What a night to behold,
Watching the city lights glow
Like stars and diamonds
Sparkling, for the two of us alone.


The problem of this first stanza is that it's basically built on clichés. In a way, I like the first line, but when it gets to the lights sparkling like stars and diamonds – it's just a bit too boring, if you will. I've seen that hundreds of times, and it fails to interest me anymore. Also, I like the flow, but the last line is too long and so it breaks the flow. My advice is to think of some unique imagery and go beyond what you see.

The second stanza is better considering my problems with the first one.


We put on some beats,
Turned on the player,
Here comes Bob Marley
To stir up some flavor.


This one feels very different from the rest of the poem. At first you're talking about stars and creating a romantic atmosphere, then suddenly there's beats and Bob Marley, and the stanza rhymes. If you're going to make a poem rhyme, then do it, but don't leave it halfway. You either have rhymes or not – I wouldn't recommend going with both. It's just too confusing.

Grooving to the music,
Our lips meet together
They recite some lyrics,
Something he fails to whisper.


I don't think you would really say "meet together" – just "meet" or "get together", or anything of the sort. The last line leaves me a bit confused – is the "he" meaning the singer or perhaps one of the two? The flow isn't very good in this stanza, try to get it smoother.


Let's just keep this on,
Enjoy the sounds and the glow.
What a night to behold,
For the two of us alone.


I like how you wrapped it up with the theme of the poem. I've got a feeling that this was all very simple, and sometimes simple is good. You don't necessarily need big words to express your feelings, but it's usually more interesting for the audience if you try to make a little twist in what you would usually say or write.

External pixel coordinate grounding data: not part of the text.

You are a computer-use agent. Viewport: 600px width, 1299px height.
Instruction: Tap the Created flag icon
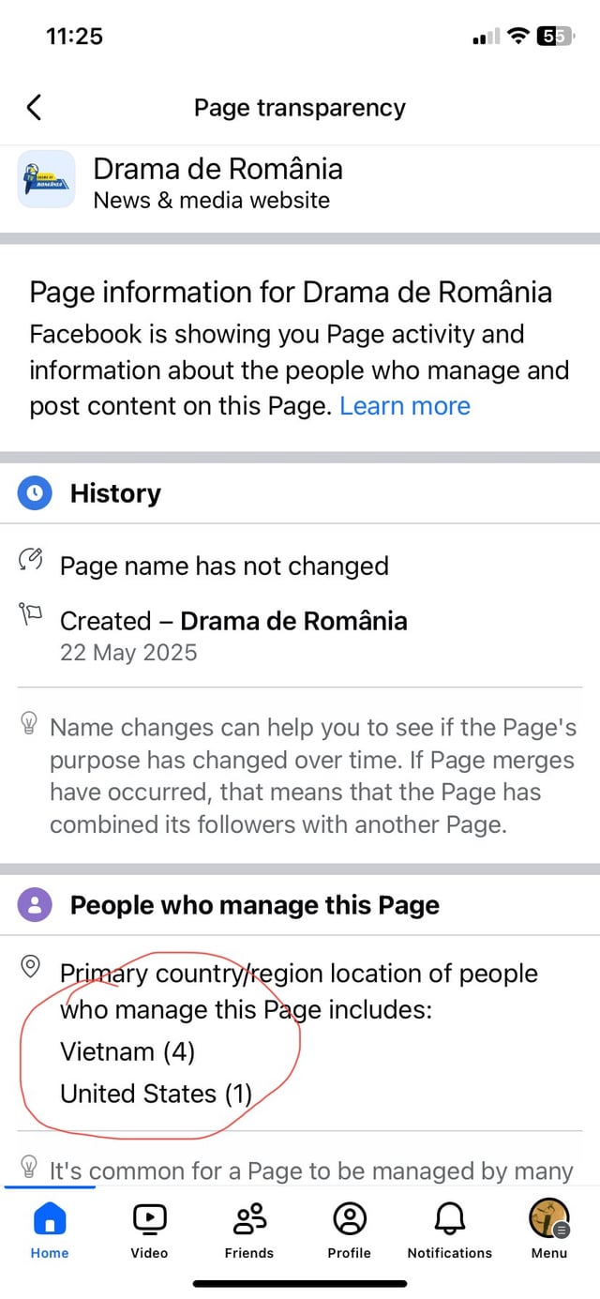30,615

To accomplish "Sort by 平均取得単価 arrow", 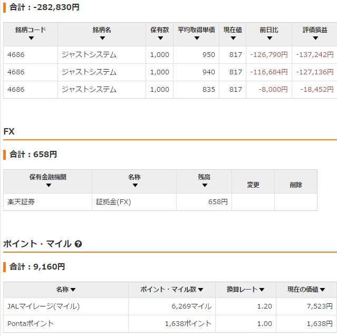I will (196, 39).
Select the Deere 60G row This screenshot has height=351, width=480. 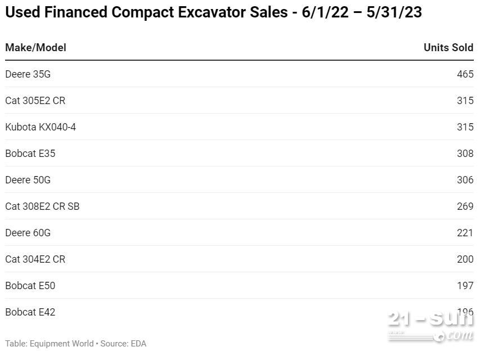click(239, 232)
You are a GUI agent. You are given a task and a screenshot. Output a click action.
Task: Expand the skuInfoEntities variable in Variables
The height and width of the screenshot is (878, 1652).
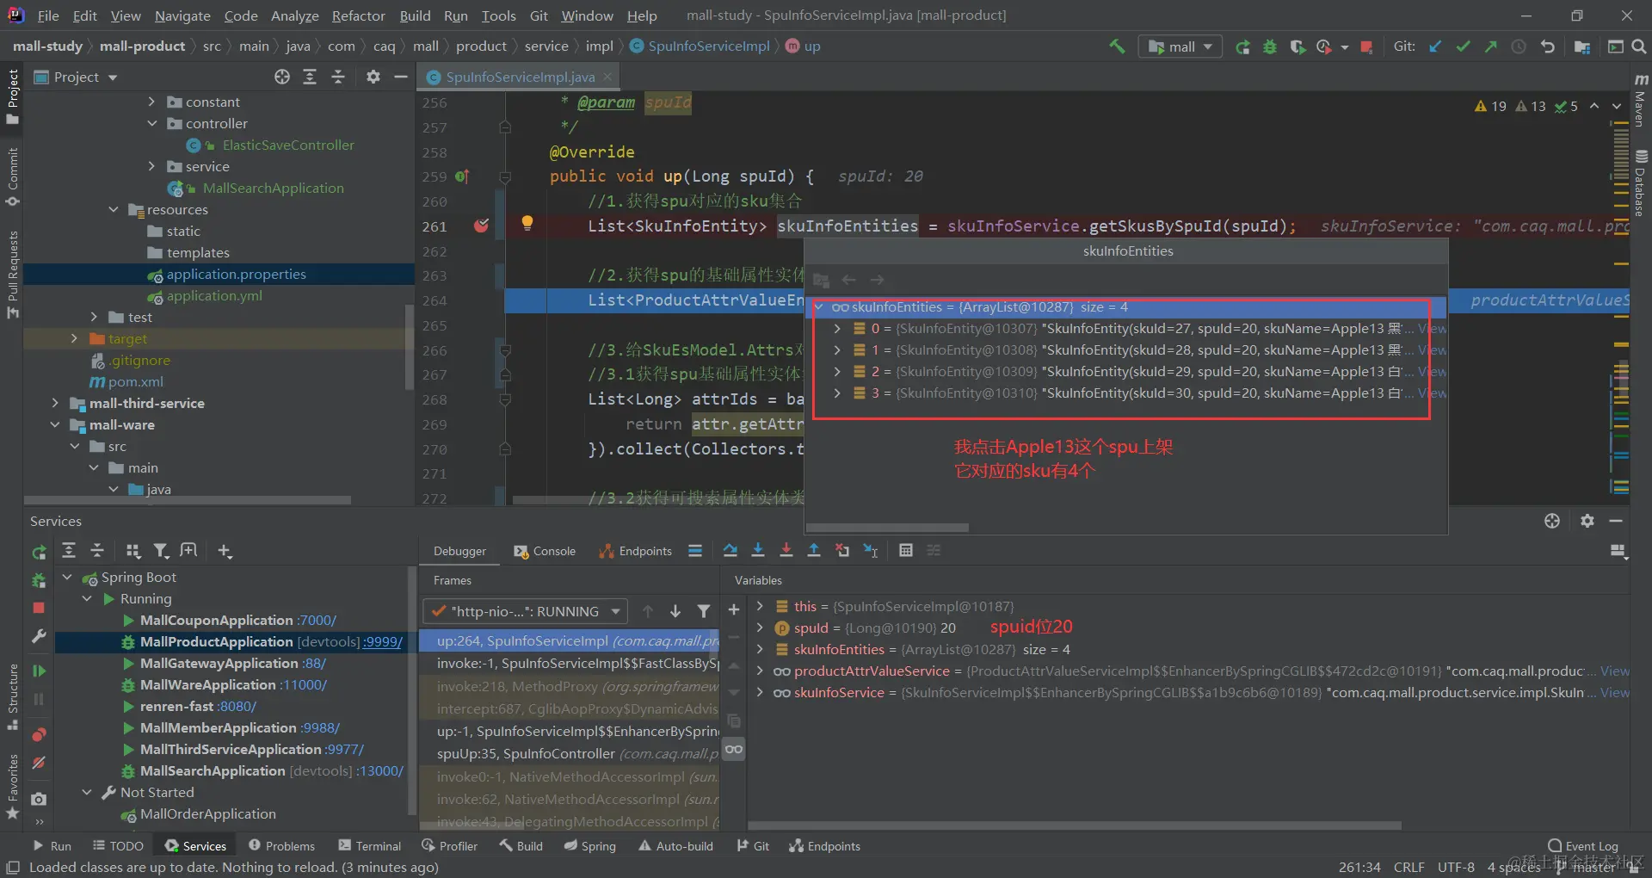[x=760, y=650]
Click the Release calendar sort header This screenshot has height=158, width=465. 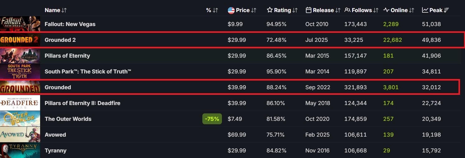[x=323, y=10]
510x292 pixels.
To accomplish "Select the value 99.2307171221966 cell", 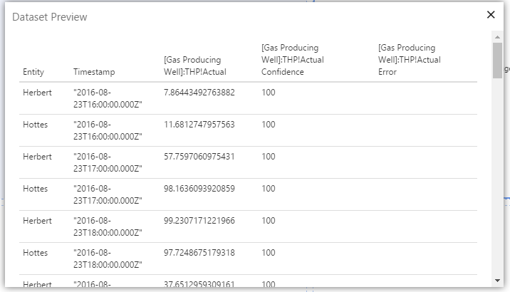I will pos(199,221).
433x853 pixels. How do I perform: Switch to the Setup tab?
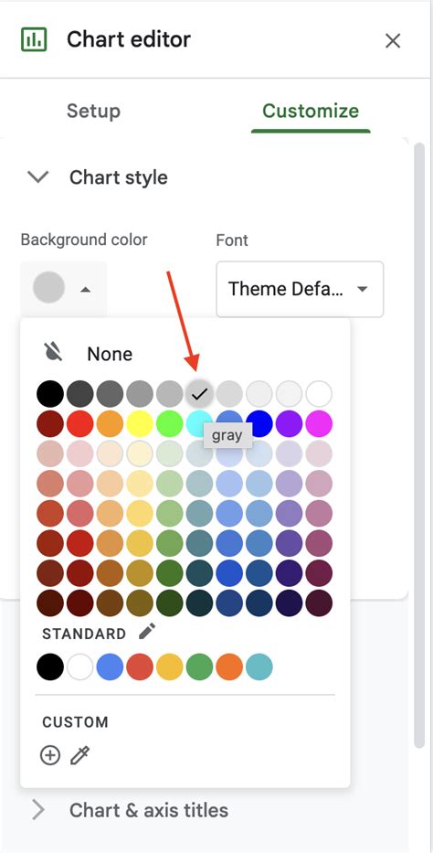point(93,111)
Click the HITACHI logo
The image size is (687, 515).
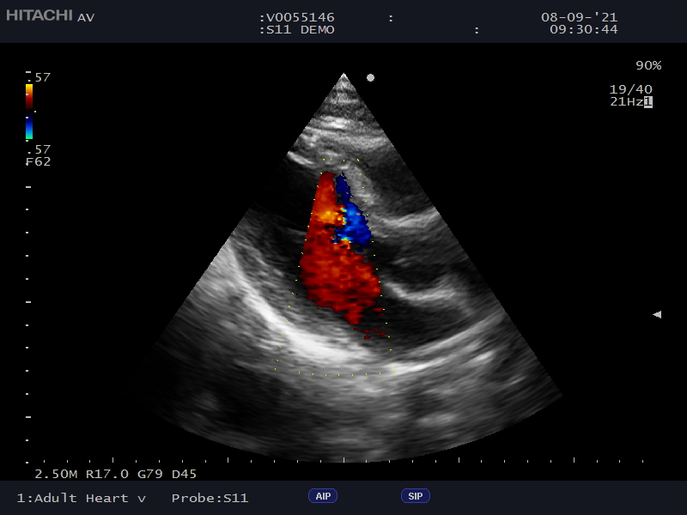[39, 16]
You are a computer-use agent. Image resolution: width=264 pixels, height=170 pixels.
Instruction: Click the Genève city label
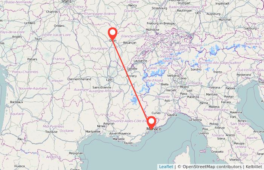[132, 69]
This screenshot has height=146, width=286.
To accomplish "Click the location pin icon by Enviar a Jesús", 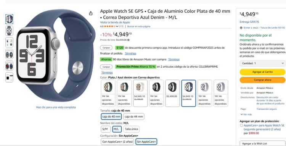I will tap(241, 28).
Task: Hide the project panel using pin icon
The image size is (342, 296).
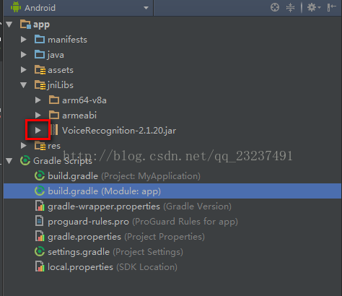Action: point(331,7)
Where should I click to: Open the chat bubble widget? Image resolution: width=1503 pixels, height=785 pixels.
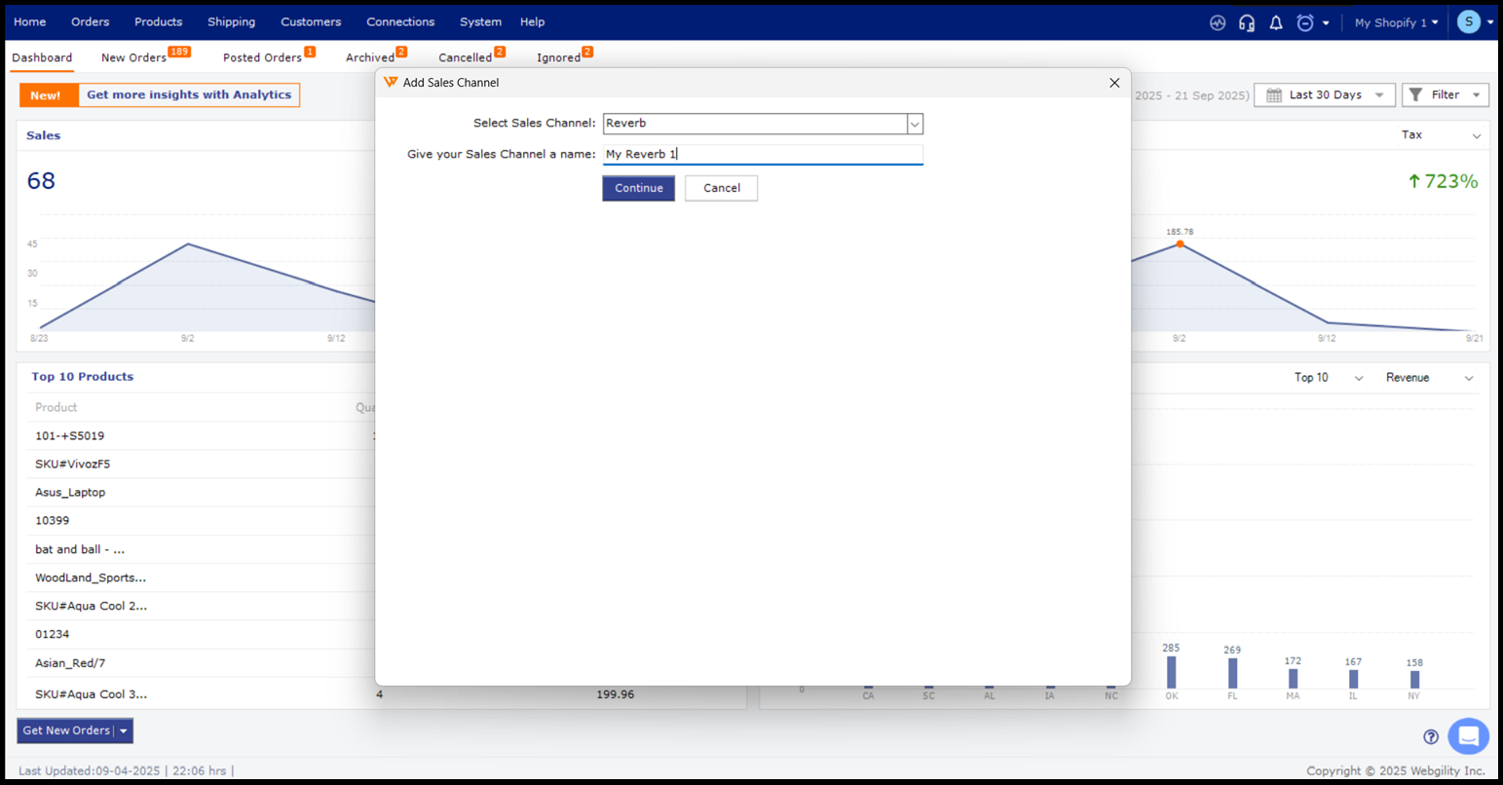1468,736
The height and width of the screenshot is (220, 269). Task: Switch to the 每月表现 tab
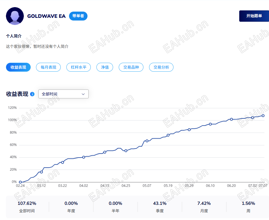pos(49,67)
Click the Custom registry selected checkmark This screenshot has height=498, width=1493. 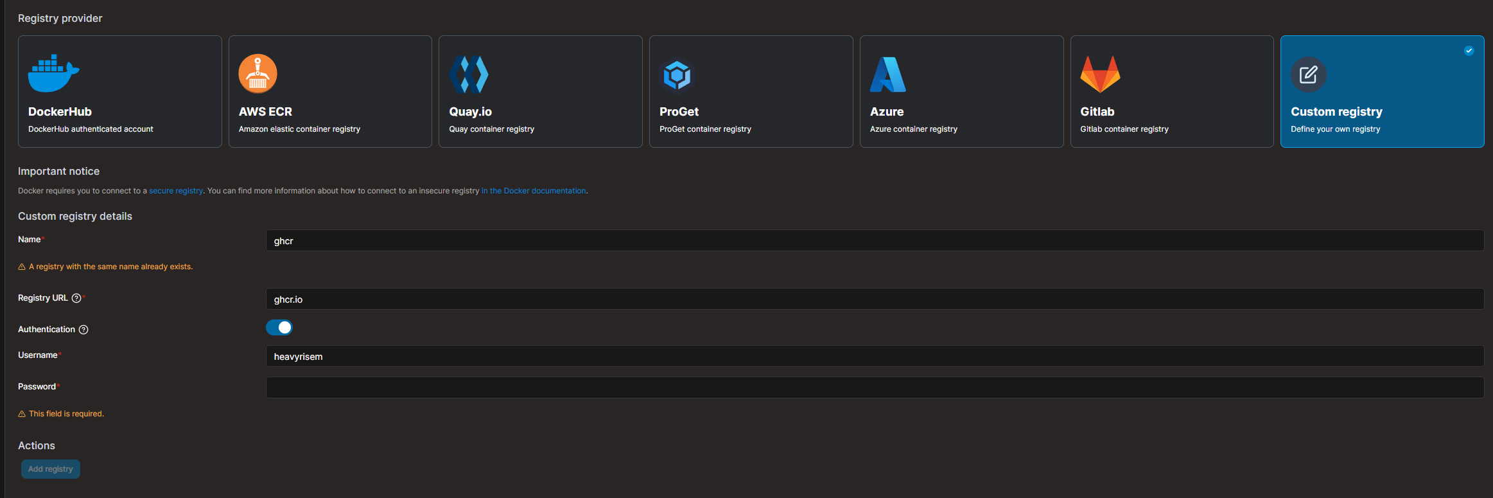click(x=1469, y=51)
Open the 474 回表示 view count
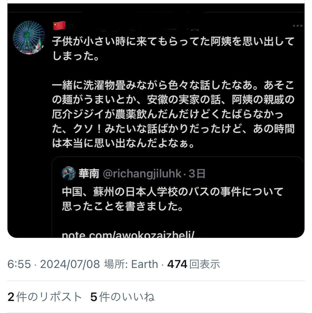 [x=194, y=264]
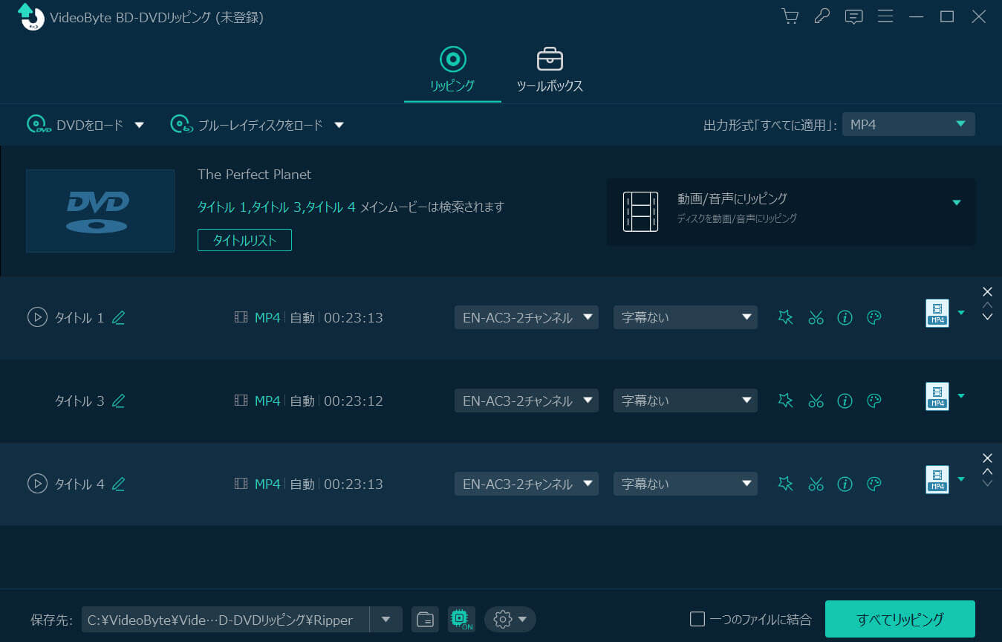Open the hamburger main menu

885,16
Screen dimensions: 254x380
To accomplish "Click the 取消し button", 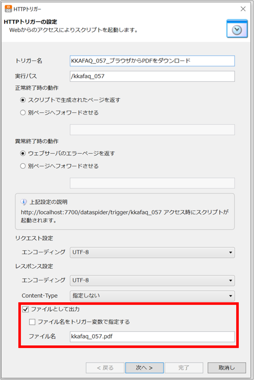I will 227,367.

All in all, I think you should use more not-so-obvious words, not words that can be used daily. This reminds me of a T. S. Eliot poem "Naming of Cats":

Spoiler! :
T. S. Eliot wrote:The naming of cats is a difficult matter,
It isn't just one of your holiday games;
You may think at first I'm mad as a hatter
When I tell you a cat must have three different names.
First of all, there's the name that family use daily,
Such as Peter, Augustus, Alonzo or James,
Such as Victor or Jonathan, George or Bill Bailey,
All of them sensible everyday names.
There are fancier names if you think they sound sweeter,
Some for the gentlemen, some for the dames;
Such as Plato, Admetus, Electra, Demeter,
But all of them sensible everyday names.
But I tell you, a cat needs a name that's particular,
A name that's peculiar, and more dignified,
Else how can he keep his tail perpendicular,
Or spread out his whiskers, or cherish his pride?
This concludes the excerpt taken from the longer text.